SOURCE: MELBOURNE'S HERALD SUN NEWSPAPER http://www.heraldsun.com.au/ipad/kim...-1225992750665
Kim Clijsters' Parenting Game Plan
Joanne Hawkins From: National Features January 23, 2011 1:00AM
STILL at the top of her game at 27, tennis supermum Kim Clijsters has reached match point with motherhood.
I started playing tennis at the age of four.
My dad played soccer [for Belgium] and, in 1988, he won player of the year. He’d said that if he won it, he’d build a court in our garden.
I was introverted as a child, but tennis was my outlet.
I felt confident when I was focusing on the ball, but the minute I came off the court, I went back to being shy.
Stepping into the pro tennis spotlight was hard at first.
When I played my first Grand Slam semi-final, at the French Open in 2001, my life changed overnight. I was 17 and it took some time to adjust to the attention.
When I retired from professional tennis in 2007, I was convinced that was it.
I’d met a guy [American basketballer Brian Lynch], and I wasn’t really enjoying my tennis any more. I was ready for the next phase of life. I didn’t miss it at all.
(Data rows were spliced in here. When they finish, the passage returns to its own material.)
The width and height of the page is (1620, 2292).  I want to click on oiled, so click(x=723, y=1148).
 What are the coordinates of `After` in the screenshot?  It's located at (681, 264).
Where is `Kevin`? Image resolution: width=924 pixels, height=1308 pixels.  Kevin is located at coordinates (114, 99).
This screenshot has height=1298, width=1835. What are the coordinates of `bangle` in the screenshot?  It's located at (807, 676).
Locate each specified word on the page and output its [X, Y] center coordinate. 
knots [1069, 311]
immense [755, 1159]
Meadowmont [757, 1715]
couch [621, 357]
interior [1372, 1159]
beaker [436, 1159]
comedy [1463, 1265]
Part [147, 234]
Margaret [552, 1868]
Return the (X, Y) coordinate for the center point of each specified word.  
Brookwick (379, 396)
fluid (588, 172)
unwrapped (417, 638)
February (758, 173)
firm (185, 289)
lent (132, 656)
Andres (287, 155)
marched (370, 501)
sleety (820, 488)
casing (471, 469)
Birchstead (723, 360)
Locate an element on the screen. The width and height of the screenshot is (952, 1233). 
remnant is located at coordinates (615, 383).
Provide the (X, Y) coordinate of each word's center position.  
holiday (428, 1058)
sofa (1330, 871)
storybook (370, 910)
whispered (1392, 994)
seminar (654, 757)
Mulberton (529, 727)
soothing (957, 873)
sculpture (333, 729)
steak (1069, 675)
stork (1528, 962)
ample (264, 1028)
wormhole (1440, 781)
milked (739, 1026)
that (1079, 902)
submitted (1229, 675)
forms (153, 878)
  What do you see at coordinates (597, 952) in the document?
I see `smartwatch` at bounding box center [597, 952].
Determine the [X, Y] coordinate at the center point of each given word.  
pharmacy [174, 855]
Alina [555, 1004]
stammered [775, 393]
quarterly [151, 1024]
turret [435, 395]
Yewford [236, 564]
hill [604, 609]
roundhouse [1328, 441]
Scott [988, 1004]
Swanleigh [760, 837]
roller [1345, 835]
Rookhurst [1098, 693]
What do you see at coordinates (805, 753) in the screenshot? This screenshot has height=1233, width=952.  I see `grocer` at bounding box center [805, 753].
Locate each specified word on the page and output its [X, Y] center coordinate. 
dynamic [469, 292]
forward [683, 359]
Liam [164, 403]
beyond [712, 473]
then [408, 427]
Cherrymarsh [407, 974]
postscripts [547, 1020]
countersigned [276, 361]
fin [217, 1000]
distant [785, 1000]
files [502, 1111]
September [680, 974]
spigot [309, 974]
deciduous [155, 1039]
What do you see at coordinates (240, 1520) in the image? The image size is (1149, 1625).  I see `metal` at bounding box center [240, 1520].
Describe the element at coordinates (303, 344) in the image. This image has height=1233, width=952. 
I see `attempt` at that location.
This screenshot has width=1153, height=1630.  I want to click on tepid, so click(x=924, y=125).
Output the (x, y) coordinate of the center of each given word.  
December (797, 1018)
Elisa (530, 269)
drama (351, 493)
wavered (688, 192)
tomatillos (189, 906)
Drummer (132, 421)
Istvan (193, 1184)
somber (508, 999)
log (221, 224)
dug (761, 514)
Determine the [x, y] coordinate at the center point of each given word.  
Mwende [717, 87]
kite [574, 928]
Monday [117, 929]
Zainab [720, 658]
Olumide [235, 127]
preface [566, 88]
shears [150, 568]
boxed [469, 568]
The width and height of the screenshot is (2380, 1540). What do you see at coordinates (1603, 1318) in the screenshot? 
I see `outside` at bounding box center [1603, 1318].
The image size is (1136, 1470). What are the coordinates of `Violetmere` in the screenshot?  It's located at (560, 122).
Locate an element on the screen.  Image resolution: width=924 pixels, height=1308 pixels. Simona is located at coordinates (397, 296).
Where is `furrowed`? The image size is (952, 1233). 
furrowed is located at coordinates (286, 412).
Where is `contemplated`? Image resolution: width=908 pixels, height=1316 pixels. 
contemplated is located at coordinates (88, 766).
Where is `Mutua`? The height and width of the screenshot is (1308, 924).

I was busy getting married and having my daughter, Jada, in 2008.
If my dad hadn’t passed away in 2009, I probably wouldn’t have returned to tennis.
That year, I was invited to play at Wimbledon to mark the opening of the Centre Court roof, and I thought it would be a nice thing to do to take my mind off losing Dad.
Gradually I began to think about competing again.
I was getting back in shape after having Jada and I wondered if I could still compete against the top players. Brian was ready to retire after a couple of injuries and said he’d “come on this adventure” with me.
Winning the US Open in 2009 was like a dream.
It was my third tournament since my comeback and I didn’t expect it. It was emotional because my dad wasn’t part of it, but I felt he was there. When I was in the car on the way to my semi-final against Serena Williams, I was really nervous. Suddenly, one of Dad’s favourite songs by Barry White came on the radio. I started laughing and crying. And, after that, I felt a lot more relaxed.
I had a lot of guilt when I first started playing again.
During the Australian Open last year, Jada would go to the zoo with her nanny, and I’d feel guilty, as though I was putting tennis before her. But I think I’ve found a good balance now. I’m lucky I get to travel the world with the two people closest to me. The tour is much easier now Jada is older. She loves staying in hotel rooms.
It feels like a lifetime since I was engaged to Lleyton.
[Clijsters broke off her engagement to Hewitt in 2004, after a four-year relationship.] I was very young. My life has changed for the better now; I feel very lucky with where I am.
I spoke to him after Dad died.
But we don’t keep in touch. I want him to be happy, but I don’t think there’s any need for a connection.
I feel very welcome in Australia.
When I was with Lleyton, I spent a lot of time here; it was a second home. The food and people are great.
Being a professional sportsperson is a fake life.
Dad taught me to remember that and not be too full of yourself. Nothing disgusts me more than a person suddenly thinking they’re better than someone else. Some younger girls on the tour get caught up in the celebrity thing. That’s hard to deal with when you stop playing and the attention stops, too.
I want to play until the 2012 Olympics.
But if it becomes difficult for Jada or Brian, I’ll stop. Tennis is fun, but I can easily live without it.
Kim Clijsters is a member of the WTA, sponsored by Sony Ericsson, and is seeded number three at the Australian Open.